Source : Fanny Viollet, Nus rhabillés, L'Origine du monde de Gustave Courbet (2012)

« L’historienne de la culture Mithu M. Sanyal affirme que le sexe féminin est souvent représenté comme un endroit vide, une sorte de défaut ou un manque, comme l’absence d’un pénis. Cette idée transparaît notamment dans notre façon de parler : une manifestation typique serait « les garçons ont un zizi mais les filles n’en ont pas ! »

– Liv Strömquist

Pourtant, Liv Strömquist partage de nombreuses images de statues et de gravures de traditions plus anciennes, où l’exhibition publique de la vulve constituait une représentation spirituelle et sacrée. En naviguant entre les mythes grecs, celtiques, micronésiens et indiens, l’auteure invite à découvrir des cultures différentes, qui, bien loin de masquer la présence du sexe féminin, le célèbrent et l’intègrent aux traditions religieuses.

« L’importance symbolique de cette exhibition de la vulve est difficile à saisir aujourd’hui, tant ce geste paraît totalement étranger à notre culture. »

– Liv Strömquist

Le rôle de la médecine et des sciences

L’auteure suédoise alimente sa réflexion d’anecdotes teintées d’ironie. Dans un autre chapitre de son oeuvre, elle élabore par exemple le top 10 des hommes qui, à travers l’histoire, se sont « un peu trop intéressés à la question du sexe féminin ». Pour n’en citer que quelques-uns, saviez-vous que le Dr. Kellogg (oui oui, l’inventeur des corn flakes) était un fervent partisan de l’interdiction de la masturbation féminine, pratique qu’il qualifiait de malsaine et aux origines sataniques ? (1) Et saviez-vous également qu’un groupe de chercheurs sont allés jusqu’à réouvrir le tombeau de la reine Christine de Suède en 1965, parce qu’ils n’étaient pas sûrs qu’elle ait réellement été une femme ? Liv Strömquist documente cet évènement avec un humour grinçant : il semblerait que la reine Christine eut montré des dispositions d’une intelligence tout à fait impensable de la part du sexe féminin, alors il fallait bien aller vérifier ses ossements pour pouvoir l’accuser d’hermaphrodisme en toute connaissance de cause (spoiler alert : ils n’ont rien trouvé de concluant). Et bien d’autres médecins et scientifiques après eux ont développé des théories aux conséquences néfastes jusqu’aujourd’hui encore sur la sexualité féminine.

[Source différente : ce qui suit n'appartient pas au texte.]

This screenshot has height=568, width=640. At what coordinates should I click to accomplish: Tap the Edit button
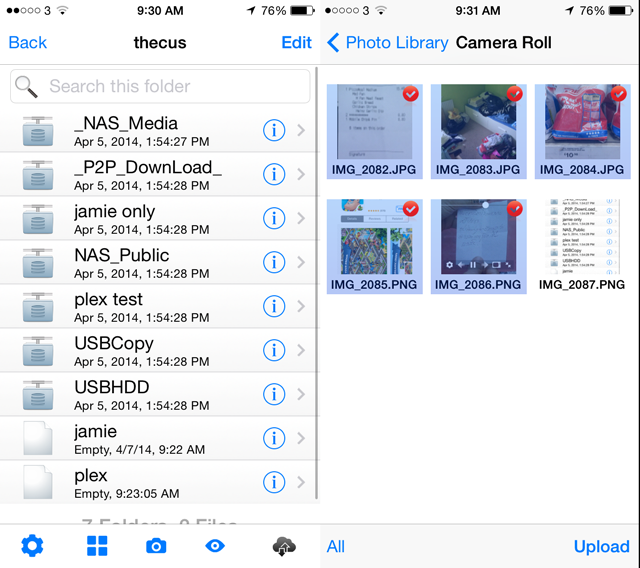(x=296, y=43)
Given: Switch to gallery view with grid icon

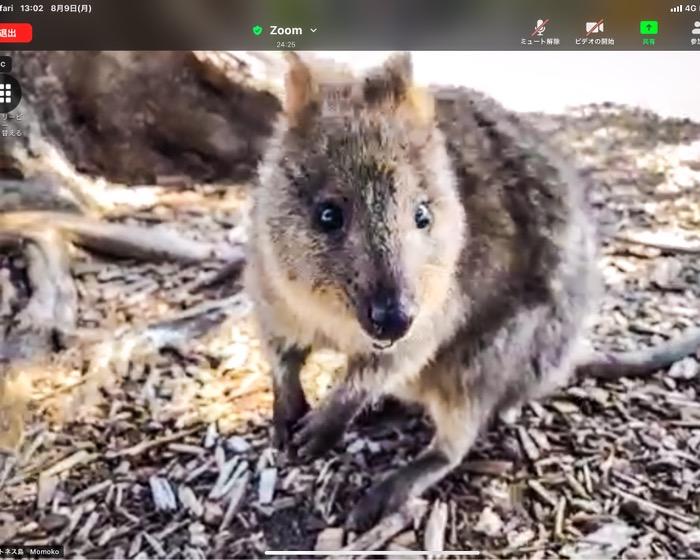Looking at the screenshot, I should pyautogui.click(x=6, y=93).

Dessin d'une vulve par Loula R
Dessin de Loula R.

Liv Strömquist navigue ainsi entre personnalités historiques et personnages fictifs, explorant la construction des images de la séductrice lubrique et celle de la prude aux moeurs irréprochables et à la sexualité inexistante, abordant également le genre binaire, les menstruations, et l’anatomie, sans oublier d’ouvrir la porte à un autre monde, à une nouvelle vision : et si tous ces hommes avaient eu des loisirs un peu plus salutaires et créatifs ? Et si on arrêtait de vouloir tout mettre dans des cases et de tirer des conclusions hâtives sans demander leur avis aux principales intéressées ? Et si on parvenait à ouvrir cette réflexion simplement grâce à une BD ?

C’est réussi pour l’auteure, qui laisse cependant planer un léger sentiment de frustration au passage de la dernière page : elle a effleuré la surface de l’origine des inégalités et c’est aux lecteurs et lectrices de creuser plus profondément pour en savoir plus.

 

(1) : Pour en savoir plus sur le Dr. Kellogg : https://www.radiofrance.fr/franceculture/a-l-origine-de-kellogg-s-un-combat-anti-masturbation-4970278

En savoir plus sur Liv Strömquist

Liv Strömquist est une auteure suédoise de bande-dessinées, souvent humoristiques, pour lesquelles elle s’appuie sur de nombreuses recherches journalistiques référencées dans ses œuvres. Féministe engagée, elle s’inspire du mouvement punk et mélange dessins, collages et images d’actualité pour aborder les questions d’inégalités, de sexualité ou encore de fonctionnement du couple. Certaines de ses oeuvres ont été adaptées au théâtre, comme Les sentiments du Prince Charles.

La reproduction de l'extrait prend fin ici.